Read this article if:
- You get a large data array
- The Agent cannot access some of the folders/files due to lack of permissions
- Your users disabled permissions inheritance for some of the folders / files
- You don't want to use Windows built-in tool to massively take ownership and massively grant access to LOCAL SYSTEM (or any other user account running the Agent)
Resilio team have designed a Powershell script to cover this case. The script goes through the target directory recursively and grants explicit "FullAccess" permission to a target user account (LOCAL SYSTEM by default). It allows the Agent to access every file and directory in your dataset once you decide to deliver it with any job.
Get the script in Resilio public Guthib repository. To download it properly from Github open the fix-permissions.ps1
file, click "Raw" button and use "Save as..." menu of your browsers.
Script usage
- Open a powershell window. It is mandatory to run it with elevated privileges ("Run as administrator") to get sufficient permissions to fix permissions.
- Type in the command (replace sample values with yours):
.\fix-permissions.ps1 -Path C:\TestFolders\TestPerms\ -SupportLongPath -Verbose 4> c:\temp\perms.log
where:-Path
specifies the path to the directory which may contain insufficient permissions-SupportLongPath
allows script to enter the directories which path is longer than standard Windows 260 symbols limit-Verbose
forces to display all successful / unsuccessful permissions changes4>
orders the script to save list of successful / unsuccessful permissions changes into a text file
Optional parameter-TargetUser myuser
. If not specified, LOCAL SYSTEM is used.
What script actually does and does not
- It goes recursively over all directories and files and checks if a file/folder can be accessed by LOCAL SYSTEM user account (or any other user specified with
-TargetUser
parameter). - If file / folder does not allow FullAccess to a target user - it explicitly sets it.

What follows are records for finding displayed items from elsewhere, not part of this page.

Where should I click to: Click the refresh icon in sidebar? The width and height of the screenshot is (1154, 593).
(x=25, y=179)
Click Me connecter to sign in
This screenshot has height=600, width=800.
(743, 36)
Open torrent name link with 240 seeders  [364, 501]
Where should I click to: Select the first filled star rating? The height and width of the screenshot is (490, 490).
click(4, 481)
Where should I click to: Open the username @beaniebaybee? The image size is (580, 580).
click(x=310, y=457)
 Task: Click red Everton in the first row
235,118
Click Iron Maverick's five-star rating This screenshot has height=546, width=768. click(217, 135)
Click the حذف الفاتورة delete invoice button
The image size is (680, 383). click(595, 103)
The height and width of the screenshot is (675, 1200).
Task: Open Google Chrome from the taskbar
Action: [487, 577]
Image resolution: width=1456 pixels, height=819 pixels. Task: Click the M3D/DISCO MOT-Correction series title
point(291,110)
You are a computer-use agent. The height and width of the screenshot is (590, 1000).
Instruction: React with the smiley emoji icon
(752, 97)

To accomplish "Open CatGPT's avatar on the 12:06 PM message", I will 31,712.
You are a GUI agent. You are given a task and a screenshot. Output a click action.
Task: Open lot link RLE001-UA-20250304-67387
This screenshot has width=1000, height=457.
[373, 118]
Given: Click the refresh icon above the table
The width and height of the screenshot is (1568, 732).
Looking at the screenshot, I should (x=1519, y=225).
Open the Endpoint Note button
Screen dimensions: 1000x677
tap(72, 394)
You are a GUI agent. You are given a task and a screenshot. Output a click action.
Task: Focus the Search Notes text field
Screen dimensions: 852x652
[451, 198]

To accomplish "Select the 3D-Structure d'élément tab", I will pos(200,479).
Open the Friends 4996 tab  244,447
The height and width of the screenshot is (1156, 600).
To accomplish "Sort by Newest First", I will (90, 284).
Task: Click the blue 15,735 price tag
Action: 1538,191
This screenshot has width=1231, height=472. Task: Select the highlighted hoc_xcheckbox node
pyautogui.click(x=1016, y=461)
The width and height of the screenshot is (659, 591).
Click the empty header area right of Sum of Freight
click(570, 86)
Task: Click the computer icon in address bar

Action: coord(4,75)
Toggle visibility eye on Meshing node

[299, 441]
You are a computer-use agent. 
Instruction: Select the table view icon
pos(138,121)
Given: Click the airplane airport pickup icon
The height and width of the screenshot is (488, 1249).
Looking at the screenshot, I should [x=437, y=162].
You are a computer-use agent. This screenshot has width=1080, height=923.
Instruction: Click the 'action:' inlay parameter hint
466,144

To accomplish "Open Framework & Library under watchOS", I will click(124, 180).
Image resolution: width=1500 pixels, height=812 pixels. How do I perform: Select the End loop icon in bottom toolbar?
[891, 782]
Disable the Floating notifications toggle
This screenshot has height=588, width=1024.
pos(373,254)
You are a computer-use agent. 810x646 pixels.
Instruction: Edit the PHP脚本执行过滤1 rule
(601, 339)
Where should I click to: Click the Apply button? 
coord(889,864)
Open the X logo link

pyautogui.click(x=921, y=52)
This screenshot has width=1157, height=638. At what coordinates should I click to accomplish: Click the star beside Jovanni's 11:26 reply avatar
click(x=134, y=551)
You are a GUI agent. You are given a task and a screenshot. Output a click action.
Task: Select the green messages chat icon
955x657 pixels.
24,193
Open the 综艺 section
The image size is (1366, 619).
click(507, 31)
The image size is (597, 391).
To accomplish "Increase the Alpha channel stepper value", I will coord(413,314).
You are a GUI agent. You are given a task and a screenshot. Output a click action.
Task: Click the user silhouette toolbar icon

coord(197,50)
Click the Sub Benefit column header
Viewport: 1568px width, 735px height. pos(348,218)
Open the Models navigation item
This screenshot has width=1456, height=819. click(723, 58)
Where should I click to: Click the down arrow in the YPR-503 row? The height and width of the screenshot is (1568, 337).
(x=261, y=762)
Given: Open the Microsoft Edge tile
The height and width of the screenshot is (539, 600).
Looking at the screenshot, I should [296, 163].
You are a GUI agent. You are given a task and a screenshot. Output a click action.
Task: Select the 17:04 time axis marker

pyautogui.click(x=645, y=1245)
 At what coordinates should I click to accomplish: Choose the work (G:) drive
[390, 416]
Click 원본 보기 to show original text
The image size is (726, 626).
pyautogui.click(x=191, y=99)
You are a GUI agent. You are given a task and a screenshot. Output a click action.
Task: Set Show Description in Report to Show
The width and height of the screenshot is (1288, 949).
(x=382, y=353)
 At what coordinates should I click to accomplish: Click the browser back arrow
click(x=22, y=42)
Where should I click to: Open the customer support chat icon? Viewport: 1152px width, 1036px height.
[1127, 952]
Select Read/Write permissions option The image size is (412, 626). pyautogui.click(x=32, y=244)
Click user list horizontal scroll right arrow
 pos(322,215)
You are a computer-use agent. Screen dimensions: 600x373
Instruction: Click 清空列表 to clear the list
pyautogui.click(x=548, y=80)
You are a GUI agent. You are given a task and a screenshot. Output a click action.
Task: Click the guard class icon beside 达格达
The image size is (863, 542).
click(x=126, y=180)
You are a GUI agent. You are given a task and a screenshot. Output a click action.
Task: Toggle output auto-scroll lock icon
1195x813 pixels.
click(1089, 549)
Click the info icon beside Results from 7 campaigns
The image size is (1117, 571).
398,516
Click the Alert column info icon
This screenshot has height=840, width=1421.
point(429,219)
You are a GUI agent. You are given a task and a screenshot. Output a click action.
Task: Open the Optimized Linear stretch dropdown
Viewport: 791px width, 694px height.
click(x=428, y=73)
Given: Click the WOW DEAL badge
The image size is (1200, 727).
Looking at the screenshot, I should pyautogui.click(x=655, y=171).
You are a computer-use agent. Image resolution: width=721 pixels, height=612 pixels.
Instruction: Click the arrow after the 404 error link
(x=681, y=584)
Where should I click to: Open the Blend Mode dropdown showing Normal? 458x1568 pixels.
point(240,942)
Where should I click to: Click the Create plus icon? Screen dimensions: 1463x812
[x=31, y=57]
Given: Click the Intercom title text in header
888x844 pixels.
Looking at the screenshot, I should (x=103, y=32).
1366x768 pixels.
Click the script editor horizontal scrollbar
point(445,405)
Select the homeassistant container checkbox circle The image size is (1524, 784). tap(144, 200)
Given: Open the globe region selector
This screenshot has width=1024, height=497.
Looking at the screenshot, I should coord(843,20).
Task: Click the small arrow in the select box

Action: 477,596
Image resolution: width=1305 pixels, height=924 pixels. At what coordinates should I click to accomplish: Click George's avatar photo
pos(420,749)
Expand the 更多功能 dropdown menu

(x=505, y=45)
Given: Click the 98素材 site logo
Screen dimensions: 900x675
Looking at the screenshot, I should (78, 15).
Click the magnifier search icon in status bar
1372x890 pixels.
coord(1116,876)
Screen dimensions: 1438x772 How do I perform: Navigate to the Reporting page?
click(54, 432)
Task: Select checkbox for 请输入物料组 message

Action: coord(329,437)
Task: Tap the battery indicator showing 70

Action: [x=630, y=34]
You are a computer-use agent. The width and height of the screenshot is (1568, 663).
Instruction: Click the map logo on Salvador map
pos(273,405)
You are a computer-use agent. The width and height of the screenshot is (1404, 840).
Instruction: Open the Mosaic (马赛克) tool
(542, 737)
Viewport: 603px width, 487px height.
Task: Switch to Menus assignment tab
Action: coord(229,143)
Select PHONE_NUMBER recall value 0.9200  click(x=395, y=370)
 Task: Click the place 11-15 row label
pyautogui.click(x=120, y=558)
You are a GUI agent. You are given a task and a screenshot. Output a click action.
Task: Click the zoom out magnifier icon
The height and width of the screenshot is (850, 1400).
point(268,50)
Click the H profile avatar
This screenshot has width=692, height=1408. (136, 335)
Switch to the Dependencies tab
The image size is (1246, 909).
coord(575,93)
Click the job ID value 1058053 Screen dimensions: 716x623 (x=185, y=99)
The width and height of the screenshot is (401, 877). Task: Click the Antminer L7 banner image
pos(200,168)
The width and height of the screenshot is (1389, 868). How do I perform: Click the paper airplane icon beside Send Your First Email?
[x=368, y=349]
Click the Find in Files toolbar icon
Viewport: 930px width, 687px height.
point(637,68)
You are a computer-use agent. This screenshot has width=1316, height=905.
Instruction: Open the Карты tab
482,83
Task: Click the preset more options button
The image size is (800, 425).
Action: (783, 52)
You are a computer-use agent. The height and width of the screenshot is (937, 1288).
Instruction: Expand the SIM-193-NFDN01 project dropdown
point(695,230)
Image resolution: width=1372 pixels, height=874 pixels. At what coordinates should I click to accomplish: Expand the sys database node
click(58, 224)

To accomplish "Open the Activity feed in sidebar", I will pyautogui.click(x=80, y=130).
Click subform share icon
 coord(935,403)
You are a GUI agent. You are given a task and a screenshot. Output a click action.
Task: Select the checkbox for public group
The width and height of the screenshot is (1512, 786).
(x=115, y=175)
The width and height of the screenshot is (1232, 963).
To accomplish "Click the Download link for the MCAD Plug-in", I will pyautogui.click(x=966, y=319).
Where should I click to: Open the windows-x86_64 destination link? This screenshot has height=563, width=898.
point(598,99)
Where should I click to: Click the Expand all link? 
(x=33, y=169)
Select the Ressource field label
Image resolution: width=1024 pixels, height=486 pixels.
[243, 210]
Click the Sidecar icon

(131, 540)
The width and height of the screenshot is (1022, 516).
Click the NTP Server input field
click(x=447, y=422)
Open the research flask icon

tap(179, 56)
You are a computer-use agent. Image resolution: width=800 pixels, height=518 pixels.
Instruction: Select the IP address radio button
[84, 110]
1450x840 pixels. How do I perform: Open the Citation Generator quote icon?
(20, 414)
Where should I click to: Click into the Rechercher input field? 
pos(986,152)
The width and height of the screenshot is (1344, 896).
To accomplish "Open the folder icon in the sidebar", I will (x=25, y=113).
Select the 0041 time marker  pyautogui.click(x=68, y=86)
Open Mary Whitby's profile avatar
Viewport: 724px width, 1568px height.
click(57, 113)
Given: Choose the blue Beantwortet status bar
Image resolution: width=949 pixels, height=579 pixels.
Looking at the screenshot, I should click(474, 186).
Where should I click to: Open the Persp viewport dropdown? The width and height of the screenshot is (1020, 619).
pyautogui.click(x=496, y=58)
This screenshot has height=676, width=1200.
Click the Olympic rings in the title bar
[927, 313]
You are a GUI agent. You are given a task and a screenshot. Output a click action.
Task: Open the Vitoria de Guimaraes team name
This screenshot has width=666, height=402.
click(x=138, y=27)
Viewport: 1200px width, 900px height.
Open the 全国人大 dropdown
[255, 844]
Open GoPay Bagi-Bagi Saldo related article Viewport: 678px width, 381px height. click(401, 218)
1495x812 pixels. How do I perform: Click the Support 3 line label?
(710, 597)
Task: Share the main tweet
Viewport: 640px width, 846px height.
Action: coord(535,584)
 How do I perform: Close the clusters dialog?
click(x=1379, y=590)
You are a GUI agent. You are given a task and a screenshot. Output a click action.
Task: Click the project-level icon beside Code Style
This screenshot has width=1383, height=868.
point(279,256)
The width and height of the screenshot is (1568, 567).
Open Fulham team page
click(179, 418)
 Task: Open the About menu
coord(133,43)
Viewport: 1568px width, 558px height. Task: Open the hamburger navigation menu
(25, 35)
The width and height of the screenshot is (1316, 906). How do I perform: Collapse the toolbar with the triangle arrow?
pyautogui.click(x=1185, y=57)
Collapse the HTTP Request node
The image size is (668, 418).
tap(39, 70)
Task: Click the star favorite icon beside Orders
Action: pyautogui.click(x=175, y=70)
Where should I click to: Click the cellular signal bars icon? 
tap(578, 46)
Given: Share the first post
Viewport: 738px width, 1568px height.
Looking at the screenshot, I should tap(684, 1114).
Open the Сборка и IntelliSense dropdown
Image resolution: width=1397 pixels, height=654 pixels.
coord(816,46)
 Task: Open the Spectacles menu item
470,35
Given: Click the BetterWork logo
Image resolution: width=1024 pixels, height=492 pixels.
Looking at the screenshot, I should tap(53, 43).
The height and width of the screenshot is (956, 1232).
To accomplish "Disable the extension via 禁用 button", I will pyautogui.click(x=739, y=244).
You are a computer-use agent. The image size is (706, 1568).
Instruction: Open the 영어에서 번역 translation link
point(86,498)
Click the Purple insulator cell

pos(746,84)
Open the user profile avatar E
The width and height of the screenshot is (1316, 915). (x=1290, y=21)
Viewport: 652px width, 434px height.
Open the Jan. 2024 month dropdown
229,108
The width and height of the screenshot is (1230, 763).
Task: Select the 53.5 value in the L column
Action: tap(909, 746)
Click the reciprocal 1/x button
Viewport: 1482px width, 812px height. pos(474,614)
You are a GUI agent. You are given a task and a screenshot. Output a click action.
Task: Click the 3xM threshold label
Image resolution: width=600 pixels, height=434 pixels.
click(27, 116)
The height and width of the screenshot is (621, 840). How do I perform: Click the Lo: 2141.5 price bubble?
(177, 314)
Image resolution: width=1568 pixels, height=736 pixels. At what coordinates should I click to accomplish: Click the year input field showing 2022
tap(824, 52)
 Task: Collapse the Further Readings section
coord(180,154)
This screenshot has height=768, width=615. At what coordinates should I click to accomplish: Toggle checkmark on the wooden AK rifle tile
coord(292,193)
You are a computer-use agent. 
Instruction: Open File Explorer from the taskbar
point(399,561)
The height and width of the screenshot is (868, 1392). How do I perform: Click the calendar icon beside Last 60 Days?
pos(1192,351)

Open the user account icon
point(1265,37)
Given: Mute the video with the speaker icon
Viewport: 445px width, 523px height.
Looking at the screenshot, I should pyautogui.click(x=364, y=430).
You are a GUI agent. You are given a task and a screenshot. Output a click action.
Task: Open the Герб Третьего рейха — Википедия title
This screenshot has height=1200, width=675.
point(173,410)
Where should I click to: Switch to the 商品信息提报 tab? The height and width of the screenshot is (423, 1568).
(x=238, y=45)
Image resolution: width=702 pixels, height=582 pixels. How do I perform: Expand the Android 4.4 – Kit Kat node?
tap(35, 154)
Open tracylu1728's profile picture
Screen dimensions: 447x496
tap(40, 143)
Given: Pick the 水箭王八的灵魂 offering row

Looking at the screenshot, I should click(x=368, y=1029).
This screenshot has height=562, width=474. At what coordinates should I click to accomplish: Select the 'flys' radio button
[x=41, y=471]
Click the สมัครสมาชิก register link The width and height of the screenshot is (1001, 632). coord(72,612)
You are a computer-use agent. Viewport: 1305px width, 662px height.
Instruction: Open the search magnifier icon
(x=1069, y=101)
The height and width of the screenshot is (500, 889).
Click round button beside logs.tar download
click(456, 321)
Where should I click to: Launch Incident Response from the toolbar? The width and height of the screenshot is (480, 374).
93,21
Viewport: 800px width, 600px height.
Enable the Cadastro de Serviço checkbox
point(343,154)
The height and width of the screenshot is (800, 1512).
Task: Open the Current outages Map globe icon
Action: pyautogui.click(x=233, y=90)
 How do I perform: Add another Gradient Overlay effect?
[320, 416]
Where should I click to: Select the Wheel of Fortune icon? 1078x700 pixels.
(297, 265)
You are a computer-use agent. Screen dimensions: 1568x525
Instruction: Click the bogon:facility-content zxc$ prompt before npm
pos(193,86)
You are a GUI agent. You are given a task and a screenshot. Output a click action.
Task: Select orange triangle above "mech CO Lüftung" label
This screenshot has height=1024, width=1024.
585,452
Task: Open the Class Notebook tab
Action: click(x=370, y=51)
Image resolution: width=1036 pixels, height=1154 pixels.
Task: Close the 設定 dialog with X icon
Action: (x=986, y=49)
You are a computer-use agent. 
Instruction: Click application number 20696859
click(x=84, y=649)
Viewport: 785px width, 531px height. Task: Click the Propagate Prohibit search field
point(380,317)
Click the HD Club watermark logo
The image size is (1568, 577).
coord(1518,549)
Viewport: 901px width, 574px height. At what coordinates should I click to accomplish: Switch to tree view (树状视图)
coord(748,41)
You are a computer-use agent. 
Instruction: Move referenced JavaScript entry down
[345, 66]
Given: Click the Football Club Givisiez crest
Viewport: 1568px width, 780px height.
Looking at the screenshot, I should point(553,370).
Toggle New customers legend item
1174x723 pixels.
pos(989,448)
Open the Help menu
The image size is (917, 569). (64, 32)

- If the script cannot set the FullAccess - it will attempt to make the current user, who runs the script, become owner of the entry, apply the change and switch back to the original owner
- If the script cannot list files in the directory, it will:
- grant the current user FullAccess to the folder
- remove all explicit "Deny" permissions for the folder
- try to list the files again - The script does not change any inheritance flags
- The script does not add any new permissions if the files or folders already have "FullAccess" permission for the
TargetUser
, regardless of this permission being explicit or inherited. - Once done, the script will display a short report about number of successful and unsuccessful permissions changes.